[Element and text location data]
• • •

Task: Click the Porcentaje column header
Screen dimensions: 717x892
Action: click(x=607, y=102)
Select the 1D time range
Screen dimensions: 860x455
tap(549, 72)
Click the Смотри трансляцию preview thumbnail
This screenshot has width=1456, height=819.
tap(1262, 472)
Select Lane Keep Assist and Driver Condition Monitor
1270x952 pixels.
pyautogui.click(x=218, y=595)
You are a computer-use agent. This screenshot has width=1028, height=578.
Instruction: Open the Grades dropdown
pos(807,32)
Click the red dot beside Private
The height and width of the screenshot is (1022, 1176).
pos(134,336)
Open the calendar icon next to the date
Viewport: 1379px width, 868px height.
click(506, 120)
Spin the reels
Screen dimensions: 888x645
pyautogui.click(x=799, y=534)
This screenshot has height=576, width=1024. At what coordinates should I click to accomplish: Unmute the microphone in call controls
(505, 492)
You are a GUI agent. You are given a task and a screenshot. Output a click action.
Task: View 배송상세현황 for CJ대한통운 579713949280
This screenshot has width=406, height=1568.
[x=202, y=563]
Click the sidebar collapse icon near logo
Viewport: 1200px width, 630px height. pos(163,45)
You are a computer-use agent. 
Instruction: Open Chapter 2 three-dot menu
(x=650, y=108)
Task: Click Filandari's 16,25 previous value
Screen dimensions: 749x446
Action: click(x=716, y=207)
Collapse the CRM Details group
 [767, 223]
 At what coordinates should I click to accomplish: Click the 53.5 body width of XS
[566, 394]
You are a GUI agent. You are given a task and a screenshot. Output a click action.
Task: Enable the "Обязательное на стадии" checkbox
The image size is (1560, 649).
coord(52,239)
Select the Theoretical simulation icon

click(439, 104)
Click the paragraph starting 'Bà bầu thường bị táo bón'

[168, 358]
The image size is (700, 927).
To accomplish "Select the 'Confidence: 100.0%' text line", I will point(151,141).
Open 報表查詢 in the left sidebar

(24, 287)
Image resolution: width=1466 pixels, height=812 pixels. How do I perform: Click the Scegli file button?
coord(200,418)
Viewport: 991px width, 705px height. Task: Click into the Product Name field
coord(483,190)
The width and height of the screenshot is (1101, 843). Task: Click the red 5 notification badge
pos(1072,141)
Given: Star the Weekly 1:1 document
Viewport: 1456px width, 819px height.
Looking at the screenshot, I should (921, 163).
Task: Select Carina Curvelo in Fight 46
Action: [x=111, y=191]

• • •

Copy out every row above word for word, with no line left out or changed.

## TASK RESULT
Task: Click the Porcentaje column header
Screen dimensions: 717x892
Action: click(x=607, y=102)
Select the 1D time range
Screen dimensions: 860x455
tap(549, 72)
Click the Смотри трансляцию preview thumbnail
This screenshot has width=1456, height=819.
tap(1262, 472)
Select Lane Keep Assist and Driver Condition Monitor
1270x952 pixels.
pyautogui.click(x=218, y=595)
You are a computer-use agent. This screenshot has width=1028, height=578.
Instruction: Open the Grades dropdown
pos(807,32)
Click the red dot beside Private
The height and width of the screenshot is (1022, 1176).
pos(134,336)
Open the calendar icon next to the date
Viewport: 1379px width, 868px height.
click(506, 120)
Spin the reels
Screen dimensions: 888x645
pyautogui.click(x=799, y=534)
This screenshot has height=576, width=1024. At what coordinates should I click to accomplish: Unmute the microphone in call controls
(505, 492)
You are a GUI agent. You are given a task and a screenshot. Output a click action.
Task: View 배송상세현황 for CJ대한통운 579713949280
This screenshot has width=406, height=1568.
[x=202, y=563]
Click the sidebar collapse icon near logo
Viewport: 1200px width, 630px height. pos(163,45)
You are a computer-use agent. 
Instruction: Open Chapter 2 three-dot menu
(x=650, y=108)
Task: Click Filandari's 16,25 previous value
Screen dimensions: 749x446
Action: click(x=716, y=207)
Collapse the CRM Details group
 [767, 223]
 At what coordinates should I click to accomplish: Click the 53.5 body width of XS
[566, 394]
You are a GUI agent. You are given a task and a screenshot. Output a click action.
Task: Enable the "Обязательное на стадии" checkbox
The image size is (1560, 649).
coord(52,239)
Select the Theoretical simulation icon

click(439, 104)
Click the paragraph starting 'Bà bầu thường bị táo bón'

[168, 358]
The image size is (700, 927).
To accomplish "Select the 'Confidence: 100.0%' text line", I will point(151,141).
Open 報表查詢 in the left sidebar

(24, 287)
Image resolution: width=1466 pixels, height=812 pixels. How do I perform: Click the Scegli file button?
coord(200,418)
Viewport: 991px width, 705px height. Task: Click into the Product Name field
coord(483,190)
The width and height of the screenshot is (1101, 843). Task: Click the red 5 notification badge
pos(1072,141)
Given: Star the Weekly 1:1 document
Viewport: 1456px width, 819px height.
Looking at the screenshot, I should (921, 163).
Task: Select Carina Curvelo in Fight 46
Action: [x=111, y=191]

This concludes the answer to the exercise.